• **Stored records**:
+++

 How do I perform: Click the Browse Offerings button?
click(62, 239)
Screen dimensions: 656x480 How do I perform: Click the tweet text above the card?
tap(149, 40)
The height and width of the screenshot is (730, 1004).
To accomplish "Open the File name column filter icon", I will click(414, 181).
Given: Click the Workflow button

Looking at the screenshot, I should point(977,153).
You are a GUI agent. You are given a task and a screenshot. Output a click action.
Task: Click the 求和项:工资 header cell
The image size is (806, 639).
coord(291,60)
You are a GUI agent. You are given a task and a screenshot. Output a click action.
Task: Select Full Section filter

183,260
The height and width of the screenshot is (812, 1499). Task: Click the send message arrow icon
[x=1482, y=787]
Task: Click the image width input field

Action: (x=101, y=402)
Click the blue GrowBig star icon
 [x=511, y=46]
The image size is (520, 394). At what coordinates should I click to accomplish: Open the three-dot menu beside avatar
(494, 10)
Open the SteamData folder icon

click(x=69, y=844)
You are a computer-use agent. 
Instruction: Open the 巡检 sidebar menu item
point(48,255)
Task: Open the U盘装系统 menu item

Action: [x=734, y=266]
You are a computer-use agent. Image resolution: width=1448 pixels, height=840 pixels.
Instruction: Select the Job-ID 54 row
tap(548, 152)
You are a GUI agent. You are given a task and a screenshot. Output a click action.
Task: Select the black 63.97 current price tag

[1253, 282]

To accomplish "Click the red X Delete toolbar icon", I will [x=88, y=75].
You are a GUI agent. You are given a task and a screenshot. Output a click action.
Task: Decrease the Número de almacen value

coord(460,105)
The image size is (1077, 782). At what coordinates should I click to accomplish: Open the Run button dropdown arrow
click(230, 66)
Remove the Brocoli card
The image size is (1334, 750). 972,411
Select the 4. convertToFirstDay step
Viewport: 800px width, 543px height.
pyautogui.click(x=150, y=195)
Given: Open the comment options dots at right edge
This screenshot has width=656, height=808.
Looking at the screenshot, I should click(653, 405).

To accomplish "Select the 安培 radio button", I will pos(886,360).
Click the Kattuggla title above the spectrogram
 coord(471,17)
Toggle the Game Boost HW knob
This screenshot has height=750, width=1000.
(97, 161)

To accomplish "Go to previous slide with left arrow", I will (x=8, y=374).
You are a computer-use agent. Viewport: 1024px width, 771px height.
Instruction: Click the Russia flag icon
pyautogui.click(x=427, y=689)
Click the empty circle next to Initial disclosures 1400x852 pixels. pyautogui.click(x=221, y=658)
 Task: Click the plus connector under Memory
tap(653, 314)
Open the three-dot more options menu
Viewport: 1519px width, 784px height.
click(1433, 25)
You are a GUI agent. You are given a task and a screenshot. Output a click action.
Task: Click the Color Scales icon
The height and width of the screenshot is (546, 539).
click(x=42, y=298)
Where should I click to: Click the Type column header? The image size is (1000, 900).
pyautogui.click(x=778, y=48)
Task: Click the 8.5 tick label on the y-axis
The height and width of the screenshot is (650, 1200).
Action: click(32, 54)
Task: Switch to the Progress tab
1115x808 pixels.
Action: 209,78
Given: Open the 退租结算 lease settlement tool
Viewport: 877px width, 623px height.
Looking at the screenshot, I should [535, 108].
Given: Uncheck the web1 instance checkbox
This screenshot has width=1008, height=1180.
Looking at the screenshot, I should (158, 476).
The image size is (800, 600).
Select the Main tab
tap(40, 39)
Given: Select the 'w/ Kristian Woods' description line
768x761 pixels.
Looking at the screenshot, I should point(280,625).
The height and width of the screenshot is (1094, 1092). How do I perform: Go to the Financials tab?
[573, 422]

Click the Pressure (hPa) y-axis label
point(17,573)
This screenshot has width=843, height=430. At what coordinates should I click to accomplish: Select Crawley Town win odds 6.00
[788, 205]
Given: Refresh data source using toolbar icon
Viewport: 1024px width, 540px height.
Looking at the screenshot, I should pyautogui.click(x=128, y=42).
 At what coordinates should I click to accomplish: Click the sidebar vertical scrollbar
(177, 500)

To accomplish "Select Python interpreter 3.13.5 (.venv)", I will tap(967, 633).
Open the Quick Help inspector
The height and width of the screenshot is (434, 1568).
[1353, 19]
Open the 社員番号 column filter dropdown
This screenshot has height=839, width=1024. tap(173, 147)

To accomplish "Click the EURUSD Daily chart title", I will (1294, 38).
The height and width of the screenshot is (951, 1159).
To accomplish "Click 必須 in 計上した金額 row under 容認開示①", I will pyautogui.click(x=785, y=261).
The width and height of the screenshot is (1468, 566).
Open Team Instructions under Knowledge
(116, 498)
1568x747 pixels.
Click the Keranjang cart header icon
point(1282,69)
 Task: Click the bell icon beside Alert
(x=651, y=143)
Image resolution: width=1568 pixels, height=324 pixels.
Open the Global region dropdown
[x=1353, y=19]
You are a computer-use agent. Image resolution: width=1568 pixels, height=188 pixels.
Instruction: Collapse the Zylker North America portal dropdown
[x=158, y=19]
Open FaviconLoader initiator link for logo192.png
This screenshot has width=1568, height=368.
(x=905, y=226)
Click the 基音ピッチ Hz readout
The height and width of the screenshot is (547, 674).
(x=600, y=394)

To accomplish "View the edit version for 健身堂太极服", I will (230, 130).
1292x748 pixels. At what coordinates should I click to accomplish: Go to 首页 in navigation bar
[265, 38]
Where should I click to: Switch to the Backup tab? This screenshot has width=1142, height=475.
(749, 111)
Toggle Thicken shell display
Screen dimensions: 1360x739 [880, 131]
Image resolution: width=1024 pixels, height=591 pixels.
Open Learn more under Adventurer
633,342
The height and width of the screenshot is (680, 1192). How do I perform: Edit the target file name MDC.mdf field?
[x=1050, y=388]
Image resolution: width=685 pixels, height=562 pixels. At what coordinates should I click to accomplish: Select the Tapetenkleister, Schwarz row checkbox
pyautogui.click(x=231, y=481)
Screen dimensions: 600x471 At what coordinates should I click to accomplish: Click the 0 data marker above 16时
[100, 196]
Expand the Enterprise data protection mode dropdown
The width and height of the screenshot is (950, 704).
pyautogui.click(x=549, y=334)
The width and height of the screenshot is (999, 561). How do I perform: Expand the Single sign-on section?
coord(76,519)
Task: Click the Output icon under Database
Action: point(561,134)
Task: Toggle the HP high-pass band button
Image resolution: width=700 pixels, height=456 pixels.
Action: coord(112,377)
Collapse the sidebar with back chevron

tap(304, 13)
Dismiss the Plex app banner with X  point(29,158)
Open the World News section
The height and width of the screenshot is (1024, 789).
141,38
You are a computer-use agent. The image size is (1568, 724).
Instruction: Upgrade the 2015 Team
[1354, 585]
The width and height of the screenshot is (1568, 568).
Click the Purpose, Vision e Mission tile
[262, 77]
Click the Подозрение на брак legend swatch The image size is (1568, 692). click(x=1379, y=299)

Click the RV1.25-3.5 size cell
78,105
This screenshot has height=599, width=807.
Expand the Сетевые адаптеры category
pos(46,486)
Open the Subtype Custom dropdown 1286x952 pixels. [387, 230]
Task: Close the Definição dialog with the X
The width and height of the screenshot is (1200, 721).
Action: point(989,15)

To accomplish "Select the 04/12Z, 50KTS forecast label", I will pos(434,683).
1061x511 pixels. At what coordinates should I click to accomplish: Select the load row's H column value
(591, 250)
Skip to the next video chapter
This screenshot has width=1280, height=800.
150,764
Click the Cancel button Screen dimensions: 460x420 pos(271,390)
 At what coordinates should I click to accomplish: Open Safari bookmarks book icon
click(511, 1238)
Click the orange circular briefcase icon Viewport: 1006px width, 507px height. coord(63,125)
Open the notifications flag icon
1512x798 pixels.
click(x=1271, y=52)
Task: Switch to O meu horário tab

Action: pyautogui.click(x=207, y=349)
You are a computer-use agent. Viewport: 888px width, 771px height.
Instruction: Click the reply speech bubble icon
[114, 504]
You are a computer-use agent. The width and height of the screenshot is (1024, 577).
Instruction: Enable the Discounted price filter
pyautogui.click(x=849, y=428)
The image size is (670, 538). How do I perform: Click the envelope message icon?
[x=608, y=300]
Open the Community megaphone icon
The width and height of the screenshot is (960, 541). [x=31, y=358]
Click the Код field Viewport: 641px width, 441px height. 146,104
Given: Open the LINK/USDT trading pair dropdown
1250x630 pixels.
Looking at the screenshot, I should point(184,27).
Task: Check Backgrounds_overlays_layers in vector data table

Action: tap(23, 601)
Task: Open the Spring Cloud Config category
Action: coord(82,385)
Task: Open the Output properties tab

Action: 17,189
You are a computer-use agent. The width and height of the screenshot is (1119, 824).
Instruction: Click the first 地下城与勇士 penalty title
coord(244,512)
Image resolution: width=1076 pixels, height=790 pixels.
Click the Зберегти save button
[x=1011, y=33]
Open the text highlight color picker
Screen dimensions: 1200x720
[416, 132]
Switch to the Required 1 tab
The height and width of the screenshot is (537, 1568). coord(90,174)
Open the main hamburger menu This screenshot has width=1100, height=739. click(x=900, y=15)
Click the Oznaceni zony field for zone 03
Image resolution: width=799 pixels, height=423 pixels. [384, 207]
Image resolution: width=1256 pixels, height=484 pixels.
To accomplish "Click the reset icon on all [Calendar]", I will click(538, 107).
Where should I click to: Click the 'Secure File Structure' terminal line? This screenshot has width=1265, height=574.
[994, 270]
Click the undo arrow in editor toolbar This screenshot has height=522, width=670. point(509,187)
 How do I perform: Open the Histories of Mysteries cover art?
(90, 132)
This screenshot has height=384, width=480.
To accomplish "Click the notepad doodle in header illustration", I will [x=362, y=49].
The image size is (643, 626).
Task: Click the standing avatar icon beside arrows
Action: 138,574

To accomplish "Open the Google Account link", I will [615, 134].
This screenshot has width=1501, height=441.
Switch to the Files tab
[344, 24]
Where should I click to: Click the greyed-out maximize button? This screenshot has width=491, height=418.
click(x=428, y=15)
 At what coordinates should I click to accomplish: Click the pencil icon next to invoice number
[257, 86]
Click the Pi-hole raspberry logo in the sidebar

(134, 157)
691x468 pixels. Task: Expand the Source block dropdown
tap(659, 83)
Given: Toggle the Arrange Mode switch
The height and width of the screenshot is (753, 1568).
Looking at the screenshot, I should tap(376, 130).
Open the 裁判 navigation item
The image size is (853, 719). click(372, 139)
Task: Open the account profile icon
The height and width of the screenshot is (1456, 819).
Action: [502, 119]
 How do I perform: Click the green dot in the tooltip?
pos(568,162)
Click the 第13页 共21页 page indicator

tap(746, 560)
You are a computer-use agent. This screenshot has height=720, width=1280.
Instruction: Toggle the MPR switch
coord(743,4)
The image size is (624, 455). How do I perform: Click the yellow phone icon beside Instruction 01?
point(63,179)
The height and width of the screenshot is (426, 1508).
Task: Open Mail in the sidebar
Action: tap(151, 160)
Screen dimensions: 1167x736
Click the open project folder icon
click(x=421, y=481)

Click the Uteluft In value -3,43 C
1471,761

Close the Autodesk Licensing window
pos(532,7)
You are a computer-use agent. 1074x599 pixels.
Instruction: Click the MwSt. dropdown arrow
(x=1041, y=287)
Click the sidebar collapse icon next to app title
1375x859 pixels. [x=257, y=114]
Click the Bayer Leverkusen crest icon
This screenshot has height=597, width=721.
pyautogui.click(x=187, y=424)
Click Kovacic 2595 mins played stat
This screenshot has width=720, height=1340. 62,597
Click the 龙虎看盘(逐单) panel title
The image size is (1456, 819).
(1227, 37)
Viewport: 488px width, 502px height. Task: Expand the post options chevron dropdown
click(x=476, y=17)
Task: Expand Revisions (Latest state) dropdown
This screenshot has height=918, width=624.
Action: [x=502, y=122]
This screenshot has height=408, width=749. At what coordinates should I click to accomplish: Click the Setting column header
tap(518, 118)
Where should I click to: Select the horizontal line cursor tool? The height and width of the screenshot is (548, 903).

+++

• **Exercise instructions**: Show every line above in which the word "toolbar" occurs.

• **Answer box**:
To accomplish "Click the red X Delete toolbar icon", I will [x=88, y=75].
Given: Refresh data source using toolbar icon
Click the undo arrow in editor toolbar This screenshot has height=522, width=670. point(509,187)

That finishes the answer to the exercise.